======== Document segment

A different interpretation is that "phonemic restoration" is essentially a metaphor. The subject perceives the interrupted speech as continuous because it is the most likely interpretation given the evidence. The alternative interpetation, that the masked phoneme was absent, requires the unlikely assumption that the maskee was switched off precisely while the masker was switched on. If the masker is sufficiently strong to mask the presence (and therefore also the absence) of the maskee, and if a strong schema exists that is compatible with the intact evidence, then there is no reason for the subject to doubt that the maskee was present all along behind the noise. In coming to this conclusion the auditory system requires: a) the intact evidence, b) the schema, c) the noise. It does not require explicit reconstruction of intermediate representations. It could attempt such a reconstruction, but to what avail? Anhow, it is difficult to design an experiment (other than physiological) to prove or disprove this hypothesis (Repp, 1992).

Speech recognition provides an interesting viewpoint of this question. Cooke et al. (1996) compared several schemes to deal with missing spectro-temporal evidence (due for example to masking with helicopter noise) in a speech recognition sytem.

A first, crude scheme was to replace missing values by zero. Recognition rate was low, due to the fact that zero makes a poor match to reference patterns (HMM models). The analogue in the perceptual domain is fact that silence-interrupted speech has low intelligibility. Using a constant equal to the mean over the intact part of the spectrum, instead of zero, was little better.

A second scheme was to to estimate the missing part conditional on neighboring intact evidence. This is analogue to a bottom-up version of the first interpretation of "perceptual restoration", and to interpolation schemes such as that of Weintraub (1985). Missing evidence is restored before recognition is attempted. For random deletion of spectro-temporal patches, the recognition rate remained high even when up to 80% of the evidence had been removed. However with helicopter noise, during some time intervals, the entire spectrum was masked and the scheme could do no better than restore a mean spectrum. The average spectrum is also a poor match to reference patterns, so recognition rates were relatively poor.

================
======== Stored rows

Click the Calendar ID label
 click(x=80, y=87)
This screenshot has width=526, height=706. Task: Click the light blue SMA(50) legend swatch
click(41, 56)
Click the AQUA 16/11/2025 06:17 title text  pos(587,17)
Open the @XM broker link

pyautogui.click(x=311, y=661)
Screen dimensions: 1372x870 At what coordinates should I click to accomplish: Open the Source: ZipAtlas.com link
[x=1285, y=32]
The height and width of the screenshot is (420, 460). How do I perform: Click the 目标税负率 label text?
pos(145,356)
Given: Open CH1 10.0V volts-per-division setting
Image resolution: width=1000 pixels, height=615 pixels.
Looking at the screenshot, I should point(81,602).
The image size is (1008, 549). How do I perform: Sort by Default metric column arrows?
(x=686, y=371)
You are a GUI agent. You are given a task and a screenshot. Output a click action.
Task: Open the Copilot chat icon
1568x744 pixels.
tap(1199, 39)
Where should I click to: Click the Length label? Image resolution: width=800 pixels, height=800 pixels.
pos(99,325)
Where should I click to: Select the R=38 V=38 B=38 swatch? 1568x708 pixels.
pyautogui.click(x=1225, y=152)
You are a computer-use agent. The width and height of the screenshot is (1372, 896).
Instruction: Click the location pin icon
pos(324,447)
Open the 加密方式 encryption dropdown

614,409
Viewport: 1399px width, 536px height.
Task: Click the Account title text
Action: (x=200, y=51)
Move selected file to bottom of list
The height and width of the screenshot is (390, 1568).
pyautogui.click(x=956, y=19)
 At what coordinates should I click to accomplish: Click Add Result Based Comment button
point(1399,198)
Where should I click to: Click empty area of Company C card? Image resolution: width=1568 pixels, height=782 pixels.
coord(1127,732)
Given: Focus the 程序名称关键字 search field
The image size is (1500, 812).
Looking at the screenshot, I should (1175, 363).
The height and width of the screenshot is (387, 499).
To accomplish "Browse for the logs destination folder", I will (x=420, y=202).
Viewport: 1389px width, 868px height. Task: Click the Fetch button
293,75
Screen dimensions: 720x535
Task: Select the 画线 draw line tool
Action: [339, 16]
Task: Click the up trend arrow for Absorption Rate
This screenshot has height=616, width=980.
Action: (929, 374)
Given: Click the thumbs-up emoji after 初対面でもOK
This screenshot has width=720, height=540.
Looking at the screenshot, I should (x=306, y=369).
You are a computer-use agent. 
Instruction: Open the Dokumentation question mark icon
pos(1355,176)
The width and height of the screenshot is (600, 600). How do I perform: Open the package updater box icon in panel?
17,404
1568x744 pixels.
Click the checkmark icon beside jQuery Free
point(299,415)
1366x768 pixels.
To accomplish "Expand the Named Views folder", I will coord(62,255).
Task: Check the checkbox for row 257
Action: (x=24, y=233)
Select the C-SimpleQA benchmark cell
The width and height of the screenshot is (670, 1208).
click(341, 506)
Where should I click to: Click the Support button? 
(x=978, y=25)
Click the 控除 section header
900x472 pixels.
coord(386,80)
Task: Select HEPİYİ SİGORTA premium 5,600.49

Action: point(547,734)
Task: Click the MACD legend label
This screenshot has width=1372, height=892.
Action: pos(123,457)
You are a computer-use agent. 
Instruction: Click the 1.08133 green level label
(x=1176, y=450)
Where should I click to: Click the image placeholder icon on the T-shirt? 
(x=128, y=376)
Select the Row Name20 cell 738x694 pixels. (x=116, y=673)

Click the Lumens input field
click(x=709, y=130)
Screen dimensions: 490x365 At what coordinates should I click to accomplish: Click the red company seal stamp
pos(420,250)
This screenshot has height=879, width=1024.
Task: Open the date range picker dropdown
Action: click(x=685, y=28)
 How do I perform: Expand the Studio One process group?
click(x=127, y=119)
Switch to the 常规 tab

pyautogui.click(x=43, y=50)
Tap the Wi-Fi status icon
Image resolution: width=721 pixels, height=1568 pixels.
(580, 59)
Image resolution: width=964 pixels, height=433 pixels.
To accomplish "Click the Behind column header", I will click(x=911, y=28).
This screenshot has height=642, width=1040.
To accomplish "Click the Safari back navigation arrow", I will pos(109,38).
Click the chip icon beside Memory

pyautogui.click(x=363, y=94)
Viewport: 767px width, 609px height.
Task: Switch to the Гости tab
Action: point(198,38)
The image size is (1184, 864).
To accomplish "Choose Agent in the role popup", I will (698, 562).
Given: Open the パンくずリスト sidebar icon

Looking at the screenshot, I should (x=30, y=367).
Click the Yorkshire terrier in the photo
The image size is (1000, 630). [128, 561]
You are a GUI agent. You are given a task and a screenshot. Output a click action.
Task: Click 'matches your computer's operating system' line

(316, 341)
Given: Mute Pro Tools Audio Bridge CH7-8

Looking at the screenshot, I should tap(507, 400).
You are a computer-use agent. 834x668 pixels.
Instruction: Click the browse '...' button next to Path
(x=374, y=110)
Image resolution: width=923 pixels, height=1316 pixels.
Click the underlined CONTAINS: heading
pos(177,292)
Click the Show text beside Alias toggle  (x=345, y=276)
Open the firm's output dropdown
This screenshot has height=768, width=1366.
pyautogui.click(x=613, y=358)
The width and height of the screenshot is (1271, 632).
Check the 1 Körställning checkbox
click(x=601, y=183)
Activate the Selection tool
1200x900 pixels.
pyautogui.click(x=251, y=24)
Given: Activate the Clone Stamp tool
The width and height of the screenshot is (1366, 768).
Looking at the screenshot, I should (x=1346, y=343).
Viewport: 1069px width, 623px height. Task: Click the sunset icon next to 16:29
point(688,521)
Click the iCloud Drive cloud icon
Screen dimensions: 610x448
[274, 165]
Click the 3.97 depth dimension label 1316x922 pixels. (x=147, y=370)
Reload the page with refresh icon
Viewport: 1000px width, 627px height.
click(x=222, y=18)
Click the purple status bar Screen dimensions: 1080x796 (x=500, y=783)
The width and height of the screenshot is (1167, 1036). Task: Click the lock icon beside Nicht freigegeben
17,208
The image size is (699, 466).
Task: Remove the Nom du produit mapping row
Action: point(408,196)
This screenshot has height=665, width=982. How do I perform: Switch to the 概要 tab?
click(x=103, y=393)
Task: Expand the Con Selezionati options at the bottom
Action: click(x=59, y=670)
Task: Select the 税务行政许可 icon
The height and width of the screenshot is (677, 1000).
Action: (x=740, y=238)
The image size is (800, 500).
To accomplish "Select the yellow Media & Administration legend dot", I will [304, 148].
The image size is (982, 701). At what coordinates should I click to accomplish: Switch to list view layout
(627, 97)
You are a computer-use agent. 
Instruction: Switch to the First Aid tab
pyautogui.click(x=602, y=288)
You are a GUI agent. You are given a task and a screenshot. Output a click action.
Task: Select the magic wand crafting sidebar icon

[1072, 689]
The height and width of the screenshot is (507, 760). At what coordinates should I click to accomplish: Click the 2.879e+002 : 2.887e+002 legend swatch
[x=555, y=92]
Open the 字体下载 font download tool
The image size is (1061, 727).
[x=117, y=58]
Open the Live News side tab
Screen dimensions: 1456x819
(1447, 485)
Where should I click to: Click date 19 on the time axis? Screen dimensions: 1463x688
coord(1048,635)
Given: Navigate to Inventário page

================

→ What you will do:
Continue the passage on phonemic restoration and missing speech evidence, starting after its last sentence. The data is separate material and unrelated to the passage on phonemic restoration.

→ Output of the task:
A third scheme was to ignore missing values. Arguably this is better than try to make a guess, however educated. For example noise could have replaced a transitory feature such as a consonant, in which case interpolation between adjacent steady-state portions would produce strong evidence against the presence of the consonant, clearly the wrong thing to do. Missing values were ignored within the HMM framework by replacing full distributions by marginal distributions, calculated by integration over the missing dimensions. This third scheme ran into two practical difficulties. First, as the full spectrum was not reconstructed, it was not possible to calculate cepstral coefficients (that have the advantage of being orthogonal). As a result recognition rates were actually worse than with the conditional reconstruction scheme, for random spectro-temporal deletions. For helicopter noise however they were better. The second difficulty was that precise estimation of the marginal estimation required too many matrix inversions to be feasable without approximations[1].

In an experiment with a simple word recognition system (de Cheveigné 1993b, 1994), we implemented a stage of cochannel speech interference reduction based on harmonic cancellation. The cancellation filter removed all harmonics of the interfering voice fundamental, and thus improved recognition rates, especially at low signal-to-noise ratio. However it also distorted the spectrum of the target, reducing the quality of the match to unfiltered reference templates. The solution was to apply a similar distortion to the templates (Fig. 3). The identification rate was improved, particularly at high SNR.

Fig. 3. Recognition rate as a function of signal-to-noise ratio for raw cochannel speech (lower dotted curve), harmonic cancellation (full line) and harmonic cancellation with template adjustment to compensate for the spectral distortion (crosses). The upper dotted curve is the ideal rate that would be obtained if there were no spectral distortion of the target (the target is added to the residual of cancellation of the interfering voice).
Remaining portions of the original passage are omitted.